**Data**
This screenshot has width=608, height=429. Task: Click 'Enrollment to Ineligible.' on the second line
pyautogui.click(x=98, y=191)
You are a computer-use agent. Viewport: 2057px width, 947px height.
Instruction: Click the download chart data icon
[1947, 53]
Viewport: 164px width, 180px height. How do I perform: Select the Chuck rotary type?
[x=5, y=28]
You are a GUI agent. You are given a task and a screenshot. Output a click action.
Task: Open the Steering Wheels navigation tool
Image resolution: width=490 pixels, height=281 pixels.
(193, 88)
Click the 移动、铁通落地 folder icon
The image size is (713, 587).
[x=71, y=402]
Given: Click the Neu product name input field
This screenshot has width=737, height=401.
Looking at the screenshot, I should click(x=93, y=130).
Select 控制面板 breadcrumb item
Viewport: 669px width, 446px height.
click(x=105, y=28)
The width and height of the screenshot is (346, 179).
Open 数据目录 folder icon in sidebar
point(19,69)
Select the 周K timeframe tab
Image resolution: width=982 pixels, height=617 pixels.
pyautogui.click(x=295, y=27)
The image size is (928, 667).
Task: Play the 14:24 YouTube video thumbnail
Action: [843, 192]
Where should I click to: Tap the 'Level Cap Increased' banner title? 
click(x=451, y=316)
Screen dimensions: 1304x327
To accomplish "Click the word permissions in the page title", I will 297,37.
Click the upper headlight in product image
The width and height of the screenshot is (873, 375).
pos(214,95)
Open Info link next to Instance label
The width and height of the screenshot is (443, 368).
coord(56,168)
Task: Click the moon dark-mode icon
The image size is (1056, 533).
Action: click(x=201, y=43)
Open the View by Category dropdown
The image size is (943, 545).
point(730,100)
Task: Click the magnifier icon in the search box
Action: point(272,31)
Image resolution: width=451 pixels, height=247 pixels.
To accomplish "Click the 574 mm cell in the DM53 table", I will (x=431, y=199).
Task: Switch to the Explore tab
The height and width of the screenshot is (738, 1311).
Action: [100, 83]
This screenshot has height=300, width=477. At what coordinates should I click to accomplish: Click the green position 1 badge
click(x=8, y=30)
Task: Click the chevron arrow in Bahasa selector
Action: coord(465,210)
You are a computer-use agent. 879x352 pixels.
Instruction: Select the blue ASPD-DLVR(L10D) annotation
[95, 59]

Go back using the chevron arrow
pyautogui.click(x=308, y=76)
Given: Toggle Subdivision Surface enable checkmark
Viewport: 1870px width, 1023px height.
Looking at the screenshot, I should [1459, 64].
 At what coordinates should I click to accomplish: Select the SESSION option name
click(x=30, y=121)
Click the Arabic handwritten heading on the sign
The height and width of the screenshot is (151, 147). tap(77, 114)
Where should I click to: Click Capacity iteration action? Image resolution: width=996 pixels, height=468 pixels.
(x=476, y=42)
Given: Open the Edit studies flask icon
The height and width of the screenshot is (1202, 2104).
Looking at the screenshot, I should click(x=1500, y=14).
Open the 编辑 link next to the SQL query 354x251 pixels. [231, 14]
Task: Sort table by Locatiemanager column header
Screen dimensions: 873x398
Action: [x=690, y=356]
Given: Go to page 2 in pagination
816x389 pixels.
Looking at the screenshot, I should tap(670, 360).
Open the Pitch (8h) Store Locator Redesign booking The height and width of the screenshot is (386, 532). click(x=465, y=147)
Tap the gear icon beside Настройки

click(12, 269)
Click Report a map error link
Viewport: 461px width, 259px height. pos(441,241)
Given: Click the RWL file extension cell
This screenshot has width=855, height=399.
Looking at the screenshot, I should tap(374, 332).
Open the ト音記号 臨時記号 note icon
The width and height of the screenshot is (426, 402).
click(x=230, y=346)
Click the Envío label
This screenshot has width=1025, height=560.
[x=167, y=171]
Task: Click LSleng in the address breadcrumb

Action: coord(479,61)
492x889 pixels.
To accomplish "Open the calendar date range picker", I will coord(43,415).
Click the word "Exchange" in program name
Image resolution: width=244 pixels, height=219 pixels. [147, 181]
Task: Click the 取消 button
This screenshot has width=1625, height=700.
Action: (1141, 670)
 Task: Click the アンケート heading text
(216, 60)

**Task statement**
Reproduce all of the records above line for line, without changing anything.

**The response**
This screenshot has width=608, height=429. Task: Click 'Enrollment to Ineligible.' on the second line
pyautogui.click(x=98, y=191)
You are a computer-use agent. Viewport: 2057px width, 947px height.
Instruction: Click the download chart data icon
[1947, 53]
Viewport: 164px width, 180px height. How do I perform: Select the Chuck rotary type?
[x=5, y=28]
You are a GUI agent. You are given a task and a screenshot. Output a click action.
Task: Open the Steering Wheels navigation tool
Image resolution: width=490 pixels, height=281 pixels.
(193, 88)
Click the 移动、铁通落地 folder icon
The image size is (713, 587).
[x=71, y=402]
Given: Click the Neu product name input field
This screenshot has width=737, height=401.
Looking at the screenshot, I should click(x=93, y=130).
Select 控制面板 breadcrumb item
Viewport: 669px width, 446px height.
click(x=105, y=28)
The width and height of the screenshot is (346, 179).
Open 数据目录 folder icon in sidebar
point(19,69)
Select the 周K timeframe tab
Image resolution: width=982 pixels, height=617 pixels.
pyautogui.click(x=295, y=27)
The image size is (928, 667).
Task: Play the 14:24 YouTube video thumbnail
Action: [843, 192]
Where should I click to: Tap the 'Level Cap Increased' banner title? 
click(x=451, y=316)
Screen dimensions: 1304x327
To accomplish "Click the word permissions in the page title", I will 297,37.
Click the upper headlight in product image
The width and height of the screenshot is (873, 375).
pos(214,95)
Open Info link next to Instance label
The width and height of the screenshot is (443, 368).
coord(56,168)
Task: Click the moon dark-mode icon
The image size is (1056, 533).
Action: click(x=201, y=43)
Open the View by Category dropdown
The image size is (943, 545).
point(730,100)
Task: Click the magnifier icon in the search box
Action: point(272,31)
Image resolution: width=451 pixels, height=247 pixels.
To accomplish "Click the 574 mm cell in the DM53 table", I will (x=431, y=199).
Task: Switch to the Explore tab
The height and width of the screenshot is (738, 1311).
Action: [100, 83]
This screenshot has height=300, width=477. At what coordinates should I click to accomplish: Click the green position 1 badge
click(x=8, y=30)
Task: Click the chevron arrow in Bahasa selector
Action: coord(465,210)
You are a computer-use agent. 879x352 pixels.
Instruction: Select the blue ASPD-DLVR(L10D) annotation
[95, 59]

Go back using the chevron arrow
pyautogui.click(x=308, y=76)
Given: Toggle Subdivision Surface enable checkmark
Viewport: 1870px width, 1023px height.
Looking at the screenshot, I should [1459, 64].
 At what coordinates should I click to accomplish: Select the SESSION option name
click(x=30, y=121)
Click the Arabic handwritten heading on the sign
The height and width of the screenshot is (151, 147). tap(77, 114)
Where should I click to: Click Capacity iteration action? Image resolution: width=996 pixels, height=468 pixels.
(x=476, y=42)
Given: Open the Edit studies flask icon
The height and width of the screenshot is (1202, 2104).
Looking at the screenshot, I should click(x=1500, y=14).
Open the 编辑 link next to the SQL query 354x251 pixels. [231, 14]
Task: Sort table by Locatiemanager column header
Screen dimensions: 873x398
Action: [x=690, y=356]
Given: Go to page 2 in pagination
816x389 pixels.
Looking at the screenshot, I should tap(670, 360).
Open the Pitch (8h) Store Locator Redesign booking The height and width of the screenshot is (386, 532). click(x=465, y=147)
Tap the gear icon beside Настройки

click(12, 269)
Click Report a map error link
Viewport: 461px width, 259px height. pos(441,241)
Given: Click the RWL file extension cell
This screenshot has width=855, height=399.
Looking at the screenshot, I should tap(374, 332).
Open the ト音記号 臨時記号 note icon
The width and height of the screenshot is (426, 402).
click(x=230, y=346)
Click the Envío label
This screenshot has width=1025, height=560.
[x=167, y=171]
Task: Click LSleng in the address breadcrumb

Action: coord(479,61)
492x889 pixels.
To accomplish "Open the calendar date range picker", I will coord(43,415).
Click the word "Exchange" in program name
Image resolution: width=244 pixels, height=219 pixels. [147, 181]
Task: Click the 取消 button
This screenshot has width=1625, height=700.
Action: (1141, 670)
 Task: Click the アンケート heading text
(216, 60)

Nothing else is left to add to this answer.